Synthetic fraud is bad for companies because they are the ones who are affected by it. Unlike other types of fraud like identity theft, there is no real consumer victim. This means the responsibility of dealing with synthetic identity fraud falls on the institutions that provide services to synthetic identities. Businesses can lose significant revenue dealing with the repercussions associated with synthetic identity fraud. Synthetic ID fraud is associated with 5% of uncollected debt and 20% in credit losses. Plus, businesses can lose more money by receiving fines for violating Know Your Customer (KYC) or Anti-Money Laundering (AML) regulations.
That is not the worst of it though. Reports state that synthetic ID theft is growing at a rate of 18% each year. This means companies must rally together to find solutions that stop synthetic fraud from happening.
Stopping Synthetic Fraud by Verifying Identities
The rise of synthetic identity theft showcases a problem in current business practices. Companies are not doing their due diligence to really know customers when onboarding them in customer-not-present environments. Companies are not verifying identities by comparing the data imputed into their onboarding platforms. Instead, they are only checking some of that information. For example, many companies compare SSNs with dates of birth but do not compare SSNs with names. This means that these companies are not using all the tools available to them to prevent identity theft. In many cases, simple crosschecking would stop synthetic fraud from happening.

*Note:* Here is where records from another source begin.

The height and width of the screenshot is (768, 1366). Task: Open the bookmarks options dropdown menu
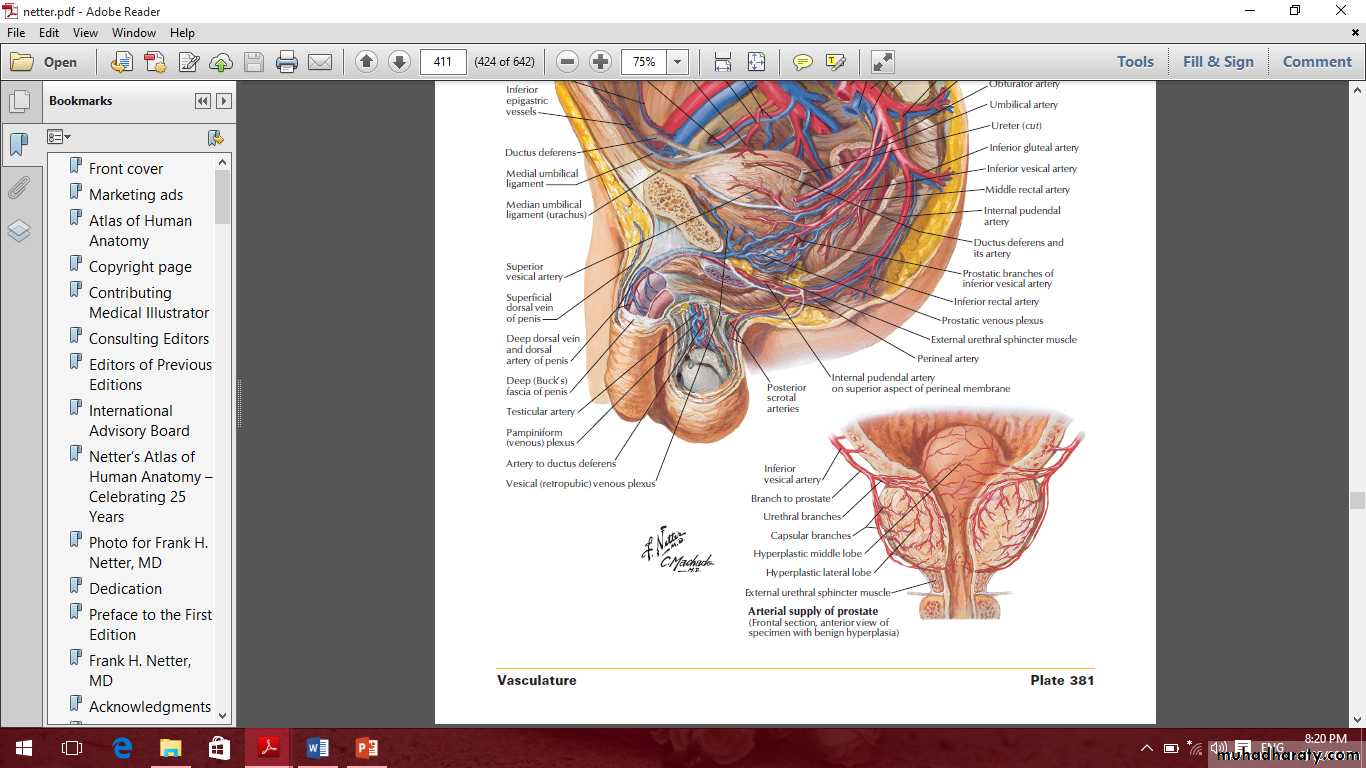pyautogui.click(x=59, y=137)
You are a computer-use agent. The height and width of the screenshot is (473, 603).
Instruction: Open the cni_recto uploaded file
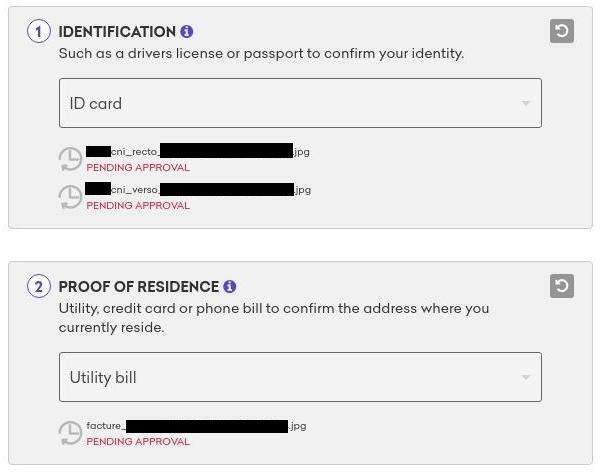pyautogui.click(x=198, y=151)
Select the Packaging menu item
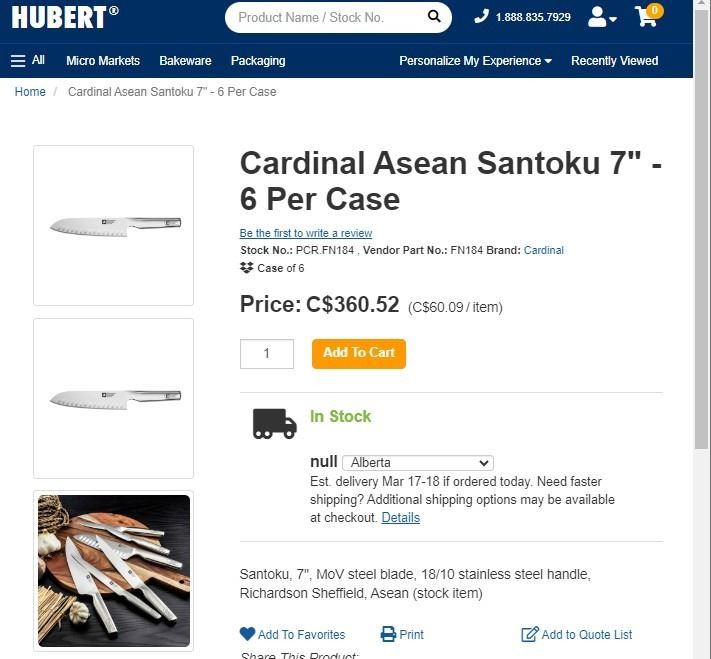711x659 pixels. (258, 61)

IDMERIT offers identity verification solutions that can help prevent synthetic identity fraud. IDMscan is a solution that scans applicant IDs during onboarding and crosschecks the PII on the ID in a variety of databases within the applicant’s country of origin. It also requires a biometric selfie with liveness detection to check that the applicant is the same person on the ID scanned and crosschecked.
It is unlikely that most cybercriminals will go to the trouble of creating an ID for a synthetic identity that is liked to their biometric information. In most cases, this solution will stop synthetic fraud in its tracks. Identity verification offers a powerful solution for dealing with synthetic identity theft.